Boosting franchises in bar-and-grill chain is advocated

? IHOP’s CEO Julia Stewart has been making bold moves to revitalize the 45-year-old chain best known for its breakfast fare and blue-tiled roofs. With a $1.9 billion bid for the bar-and-grill chain Applebee’s made on Monday, she may be taking her biggest risk yet.

The move comes as Wall Street analysts anticipate a difficult second-quarter earnings season in the restaurant sector as soaring commodity costs hurt profits and consumers worried over high gas prices ate out less frequently.

Combined, the company would have 3,250 restaurants and $6.8 billion in annual sales.

Stewart, a former Applebee’s International Inc. executive, said once the deal closes, IHOP Corp. would revive the Applebee’s brand and increase its emphasis on franchises by selling most of the 508 company-owned stores at a rate of 40 per quarter, a process that could take until 2010 to complete. In doing so, the company would reduce the percentage of company-owned stores to 5 percent from the current 25 percent, a transformation similar to the one she led at IHOP beginning in 2003.

“It’s a great brand, it just needs to be revitalized,” Stewart said on a conference call Monday. “We will fundamentally change the company’s business model, moving it nearly completely out of the role of owner-operator.”

The changes, which are expected to cut costs by $50 million a year by 2011, would reduce the company’s risks in owning real estate.

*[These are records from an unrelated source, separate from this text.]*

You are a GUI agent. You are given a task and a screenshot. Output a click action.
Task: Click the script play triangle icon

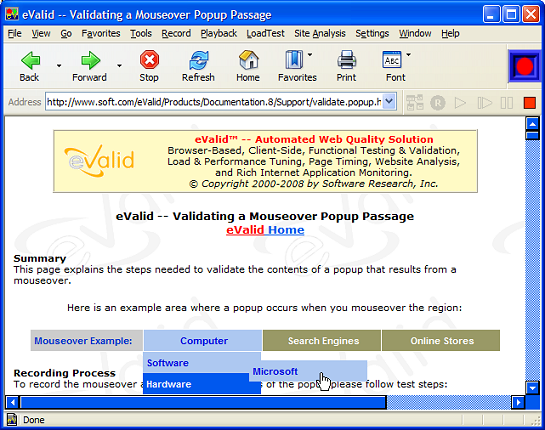[x=460, y=103]
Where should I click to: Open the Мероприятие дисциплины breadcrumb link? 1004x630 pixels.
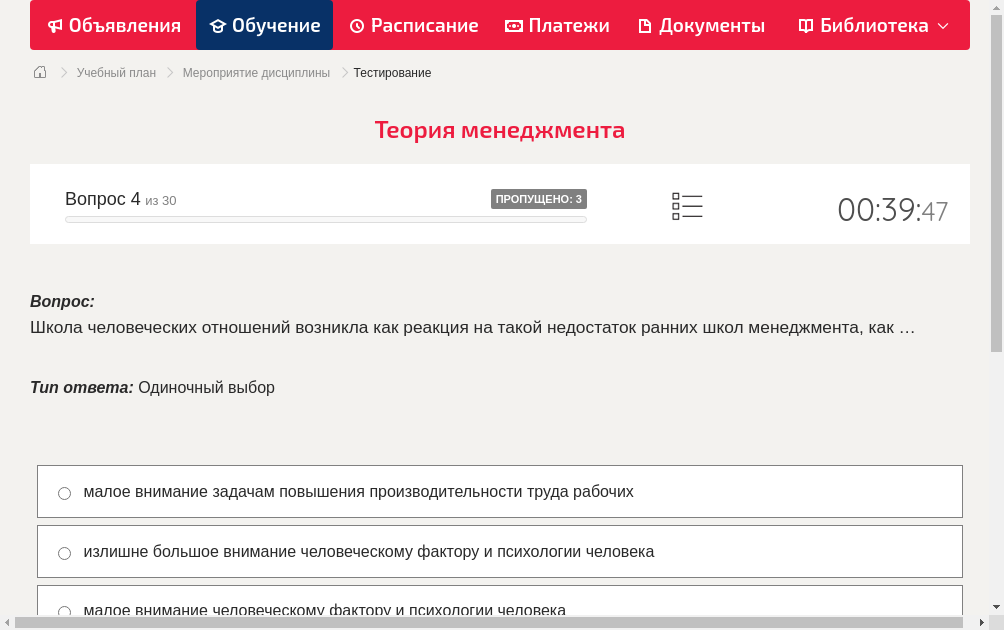[256, 72]
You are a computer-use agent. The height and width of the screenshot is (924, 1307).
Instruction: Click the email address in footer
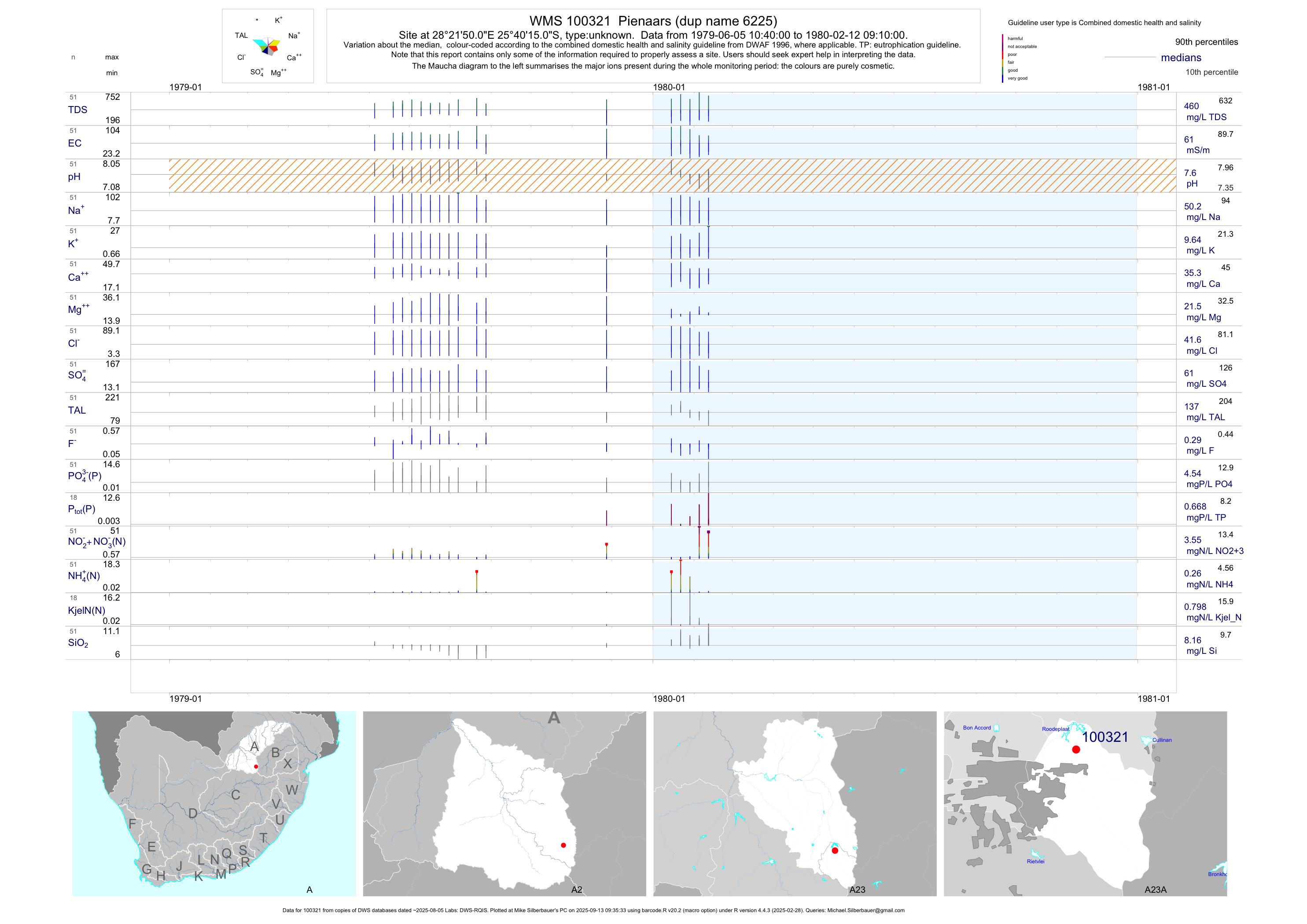[x=865, y=910]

From May 2002, the month Stewart took over as chief executive officer, IHOP’s share price is up roughly 75 percent. It closed May 1, 2002, at $35.25 and has risen to the low $60s.

Stewart makes the move as Applebee’s is pressured to improve shareholder return by the activist investor Richard Breeden and his Breeden Capital Management LLC.

Analysts worry that the all-cash nature of the deal leaves Applebee’s investors shut out of any benefit from upward stock movement should the transformation lead to better profits. It remains to be seen whether Applebee’s shareholders, including Breeden’s firm, will endorse the deal.

Applebee’s put itself up for sale in February and has struggled recently, reporting last month that first-quarter profit fell 65 percent.

Under the deal, IHOP will pay $25.50 per share for Applebee’s, a 4.6 percent premium over its closing price on Friday.

Applebee’s has about 76 million shares outstanding. IHOP also is assuming about $155 million in Applebee’s debt, boosting the total value of the transaction to about $2.1 billion.

Applebee’s shares rose 53 cents, or 2.2 percent, to $24.91 in trading Monday. In an unusual move for the shares of a buyer, IHOP stock gained even more, rising $4.99, or 8.9 percent, to $61.24 after briefly reaching a new 52-week high of $63.39.

Applebee’s, based in Overland Park, has 1,943 restaurants worldwide, including two in Lawrence. Virtually all of Glendale, Calif.-based IHOP’s 1,319 restaurants are now owned by franchisees. Lawrence has one IHOP location.